Is Soul Yatri actually an anti-social-media app or just marketing?
It is the architecture, not the marketing. Soul Yatri has no public feed, no follower count, no likes, no infinite scroll, no algorithmic amplification, and no engagement metric as the optimisation target. AI is used to reduce time-in-app and route the user to real human connection or licensed care. The business model (subscriptions, pay-per-session, B2B wellness contracts) is structurally aligned with the manifesto so the product never has to optimise against the user.
What does Soul Yatri replace if I delete Instagram, TikTok, or BeReal?
Soul Yatri does not try to replace the entertainment function of social media. For that, books, podcasts, YouTube, and real-life events still exist. Soul Yatri replaces the *connection* function: it surfaces real humans matched on intent (Soul Circle), it provides licensed therapy when you need clinical support, it offers integrated healing and journaling for self-understanding, and it gives you Yatri AI as a safe reflective companion. The result: fewer scrolls, more meaningful relationships and care.
How is Soul Yatri different from BeReal, Marco Polo, Geneva, or Meta Instants?
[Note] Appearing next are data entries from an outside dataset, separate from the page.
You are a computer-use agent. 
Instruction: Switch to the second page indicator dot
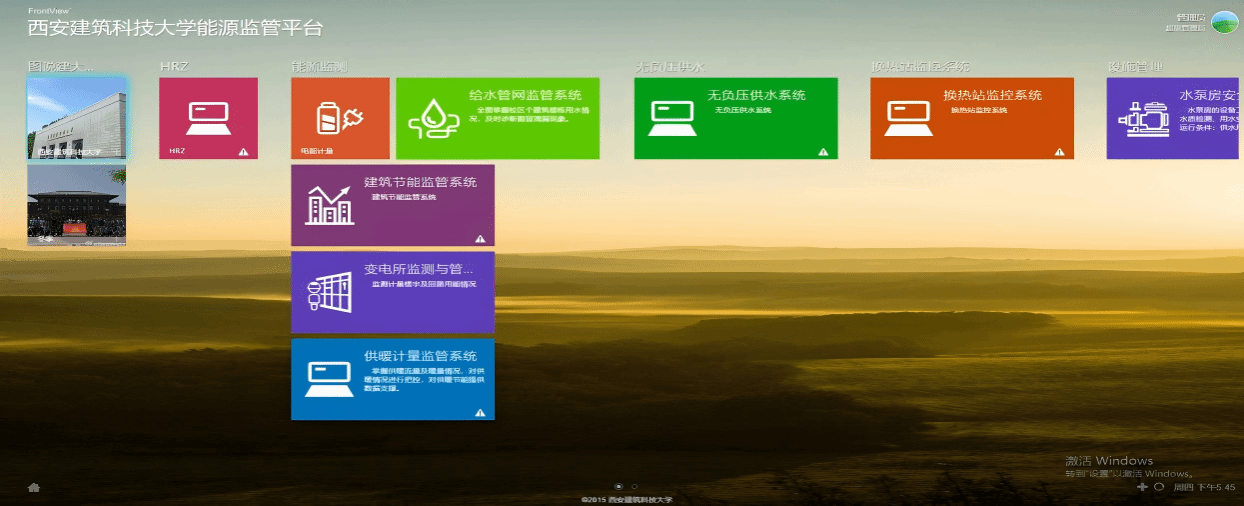(x=634, y=487)
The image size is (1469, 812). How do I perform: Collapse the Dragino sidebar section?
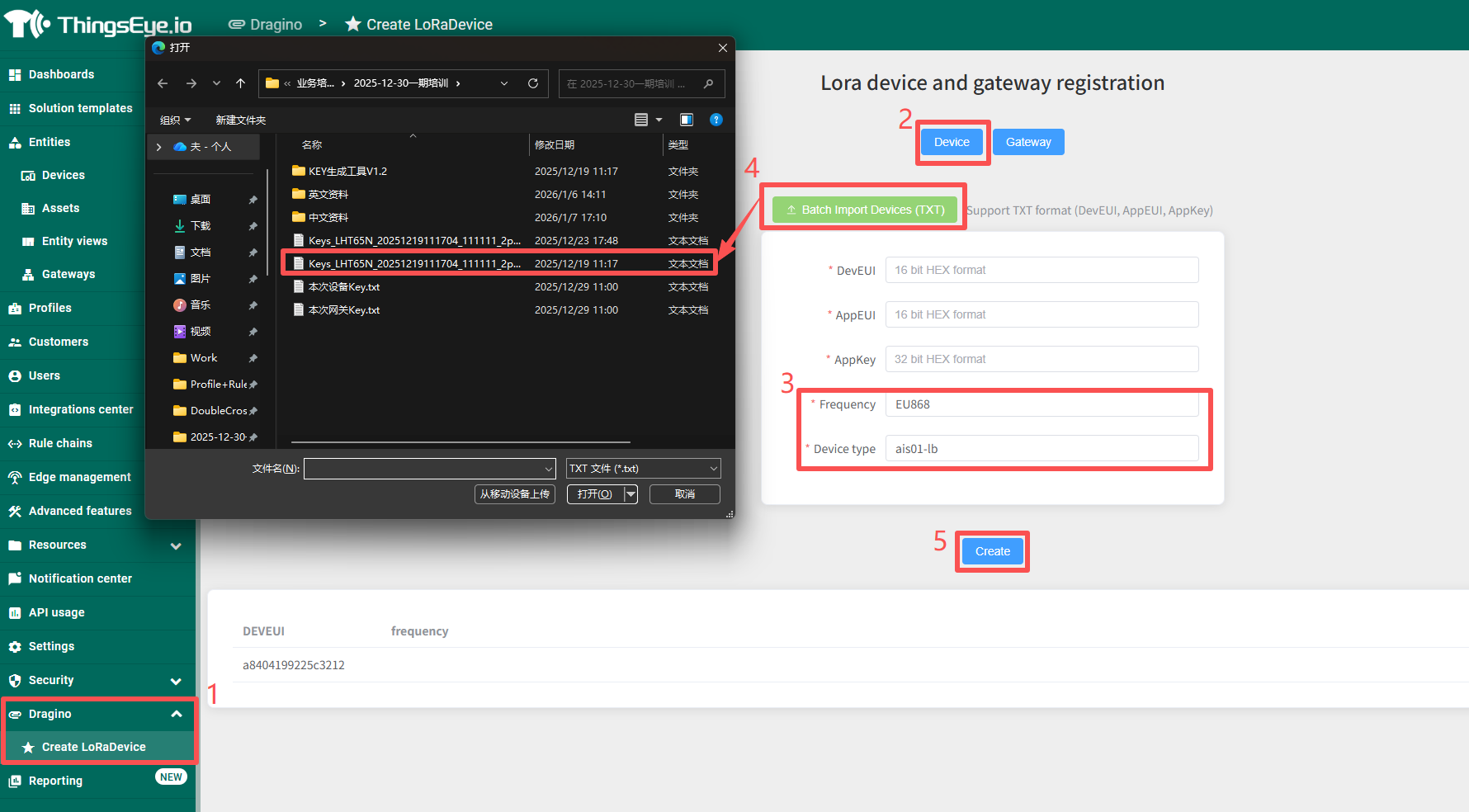click(176, 714)
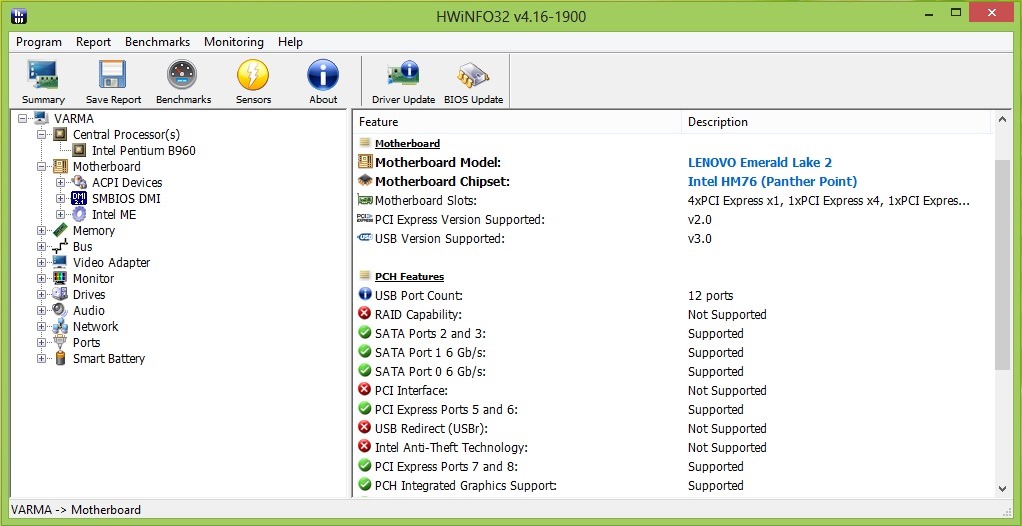Open the About info icon
This screenshot has width=1022, height=526.
[323, 74]
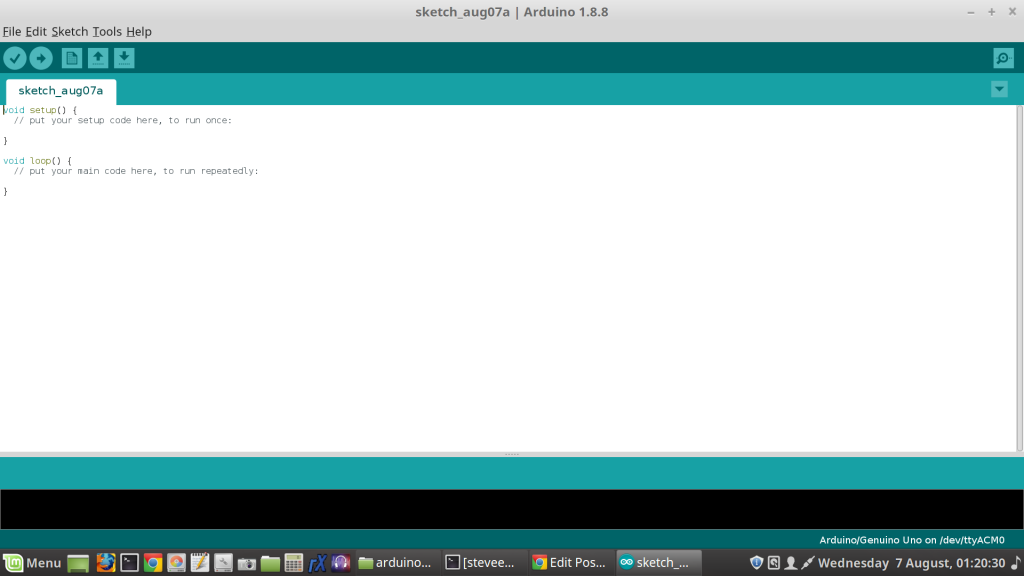Select the sketch_aug07a tab
Image resolution: width=1024 pixels, height=576 pixels.
click(x=61, y=91)
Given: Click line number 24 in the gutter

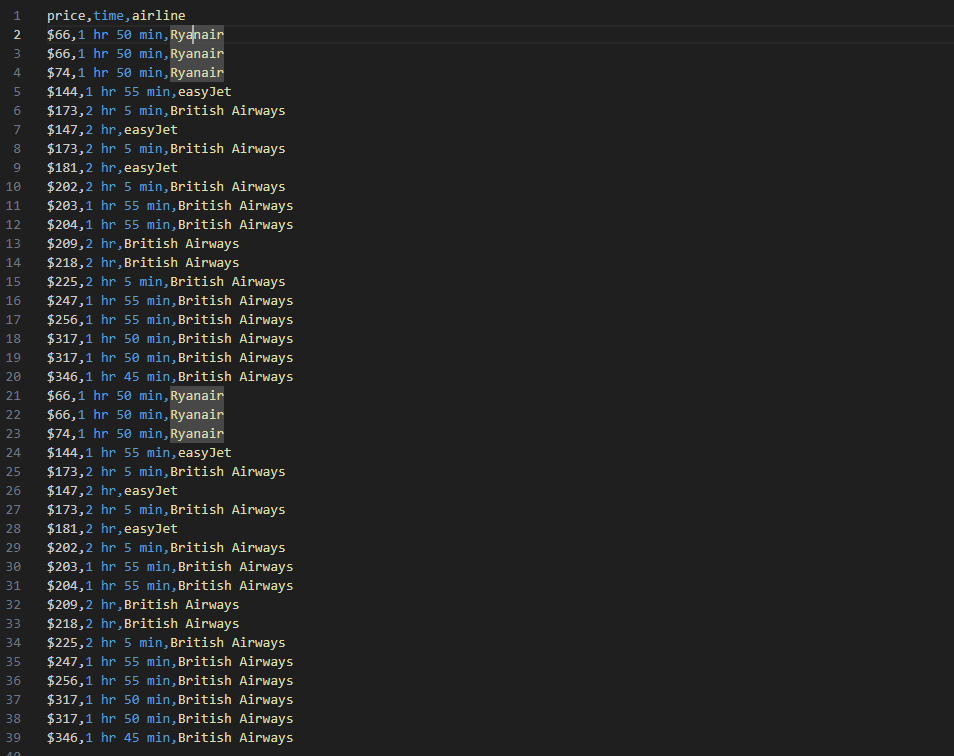Looking at the screenshot, I should tap(14, 453).
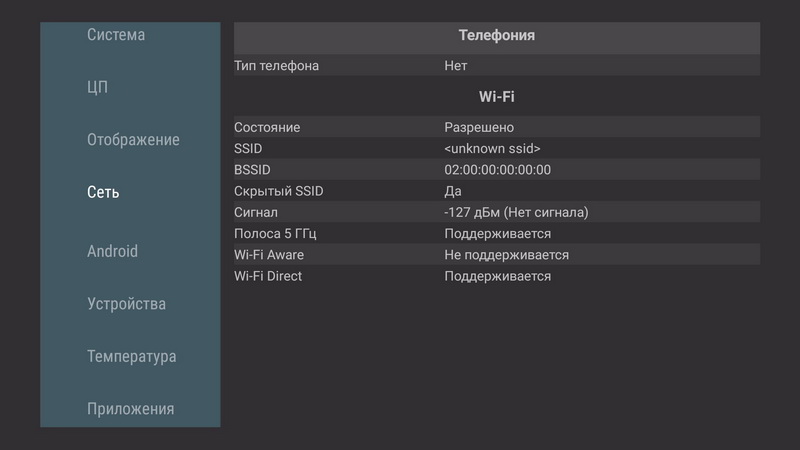The width and height of the screenshot is (800, 450).
Task: Select the Wi-Fi Aware label
Action: [x=269, y=255]
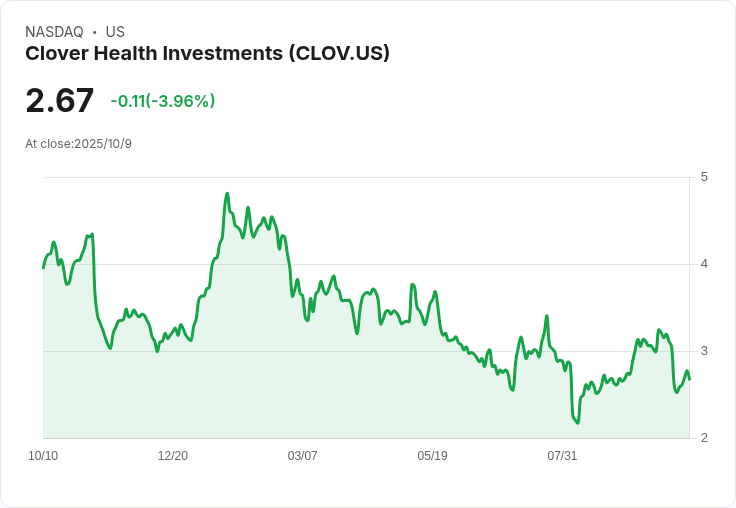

Those products are attempts at *less harmful social media*. Soul Yatri is *not social media* — it is an AI operating system for humans whose connection layer is intent-based, not performance-based. There is no feed at all. There are no followers at all. The product actively wants you to spend less time in it.
Will Soul Yatri ever add a feed, follower count, or likes?
No. The architectural commitment is permanent. The product, the business model, and the manifesto all depend on it.
How does Soul Yatri make money if it is not optimising engagement?
Through subscriptions and pay-per-session for therapy, healing, courses, astrology, and Yatri AI usage, plus B2B revenue from corporate and university wellness contracts. None of these revenue streams require engagement-loop optimisation; they require *outcomes* (the user feeling better, the corporate client retaining employees, the university reducing student crisis incidents). The business model is structurally aligned with the user’s wellbeing.
Is there research that says social media actually causes mental-health harm?
Yes. The US Surgeon General’s 2023 Advisory on Social Media and Youth Mental Health, Jonathan Haidt’s 2024 book "The Anxious Generation", the 2021 Wall Street Journal "Facebook Files" reporting on Meta’s own internal research, and a large body of peer-reviewed research starting around 2017 all support the harm-by-design conclusion. The debate is about magnitude and mechanism — not whether the harm exists.